Amancia cita ainda o papel fundamental das universidades no enfrentamento da Covid-19, quando a pandemia estava no auge, enquanto o país era deixado à mercê pelo seu próprio governo. “Foram as universidades que deram as respostas no momento que o governo virava as costas para a grave crise que o povo brasileiro atravessava. Então, não-funcionamento da universidade, ou um funcionamento capenga, repercute sobre os interesses da sociedade. Por esse motivo, é preciso fazer um movimento no sentido de que a sociedade compreenda o significado desses cortes, dessa retirada do orçamento. E a repercussão disso sobre a vida das pessoas no seu cotidiano.”

Situação vexatória

Raimundo José de Araújo Macêdo, presidente da Sociedade Brasileira de Computação (SBC)

Já o presidente da Sociedade Brasileira de Computação (SBC), Raimundo Macêdo, disse ao Portal Vermelho que os cortes têm implicações imediatas na manutenção das universidades e institutos federais, em seus compromissos rotineiros, como pagamento de água, energia, limpeza e segurança. “São despesas, em geral, já empenhadas, que deixam essas instituições em situação vexatória. Mais ainda, o sistema brasileiro de pesquisa e pós-graduação está ameaçado pelo não pagamento de bolsas a estudantes de pós-graduação, no Brasil e exterior. Muitos desses estudantes dependem desses recursos para sua subsistência. Outros fizeram a opção pela carreira acadêmica, renunciando a outras possibilidades profissionais. É necessário muito tempo para se construir e consolidar um sistema nacional de pós-graduação. Medidas como esses cortes abruptos causam uma desmobilização e desmotivação geral nos jovens pesquisadores, que tendem a buscar outras alternativas profissionais, saindo, inclusive, do país.”

Macêdo enfatiza o caso, em particular, da Computação. “O mercado de trabalho está bastante aquecido. Fazemos um grande esforço nas universidades e institutos federais para manter esses jovens, que facilmente encontrariam alternativas profissionais. Sem estabilidade e planejamento de longo prazo no financiamento de pesquisa e pagamentos de bolsas, todo nosso sistema está ameaçado, comprometendo o desenvolvimento social e econômico de nosso país.”, conclui.  

Mobilização Nacional

Vinícius Soares, presidente da Associação Nacional de Pós-Graduandos – ANPG

Para o presidente da Associação Nacional de Pós-Graduandos – ANPG, Vinícius Soares, os cortes na Educação são consequência direta da “devassa” que Bolsonaro realizou nas contas públicas a fim de garantir a reeleição. “Os estudantes estão tendo que pagar a conta. Trabalhamos mais horas por dia em benefício do Brasil do que ele [Bolsonaro] e Paulo Guedes no mês inteiro, e mesmo assim estamos recebendo calote.” Além disso, “milhares de pós-graduandos possuem a bolsa como única fonte de renda e todos estão angustiados, pois precisam das bolsas para comer, se locomover e pagar contas.”
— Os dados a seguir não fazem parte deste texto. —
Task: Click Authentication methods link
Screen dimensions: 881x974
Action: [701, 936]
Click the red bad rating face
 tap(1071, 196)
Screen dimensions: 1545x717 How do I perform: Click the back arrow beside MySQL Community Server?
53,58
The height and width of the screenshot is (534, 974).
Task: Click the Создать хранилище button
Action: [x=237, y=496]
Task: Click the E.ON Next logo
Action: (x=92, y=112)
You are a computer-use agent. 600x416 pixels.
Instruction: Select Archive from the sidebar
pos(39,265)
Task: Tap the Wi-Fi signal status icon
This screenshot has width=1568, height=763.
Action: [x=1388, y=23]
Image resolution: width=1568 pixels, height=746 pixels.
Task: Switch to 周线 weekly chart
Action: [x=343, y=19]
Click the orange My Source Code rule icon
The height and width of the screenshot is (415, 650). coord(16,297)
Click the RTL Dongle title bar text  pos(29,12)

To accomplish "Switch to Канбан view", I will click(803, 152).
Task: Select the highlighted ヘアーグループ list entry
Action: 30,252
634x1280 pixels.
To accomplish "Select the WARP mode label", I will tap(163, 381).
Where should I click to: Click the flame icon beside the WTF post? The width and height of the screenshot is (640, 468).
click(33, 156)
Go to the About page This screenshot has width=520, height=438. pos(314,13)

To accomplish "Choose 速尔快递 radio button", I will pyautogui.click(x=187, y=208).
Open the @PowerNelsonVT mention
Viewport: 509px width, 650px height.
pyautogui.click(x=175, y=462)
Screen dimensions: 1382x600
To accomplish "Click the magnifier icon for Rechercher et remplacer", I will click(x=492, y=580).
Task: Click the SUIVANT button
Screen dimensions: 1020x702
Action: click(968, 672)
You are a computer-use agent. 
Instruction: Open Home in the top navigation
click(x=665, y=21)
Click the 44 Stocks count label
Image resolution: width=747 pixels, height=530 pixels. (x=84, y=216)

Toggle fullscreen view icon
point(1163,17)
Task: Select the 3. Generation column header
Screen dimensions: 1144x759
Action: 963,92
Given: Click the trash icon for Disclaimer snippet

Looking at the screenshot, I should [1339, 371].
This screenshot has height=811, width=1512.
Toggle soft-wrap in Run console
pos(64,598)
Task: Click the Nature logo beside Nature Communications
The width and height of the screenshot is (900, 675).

De acordo com Vinicius, a entidade começou a mobilizar as pessoas, ainda nesta terça, a reivindicarem o pagamento imediato das bolsas de estudos. “A ANPG convocou uma paralisação nacional, que já tem tido apoio de diversas entidades, para pressionarmos o governo federal a liberar o financeiro para que as universidades e a Capes possam cumprir suas obrigações orçamentárias.”, disse. “Já não bastasse os 75% de desvalorização das bolsas de estudos, temos essa instabilidade de pagamentos. Não é justo com quem se dedica com afinco diariamente pelo país. Os pós-graduandos são trabalhadores da ciência e merecem ser pagos.”, completou.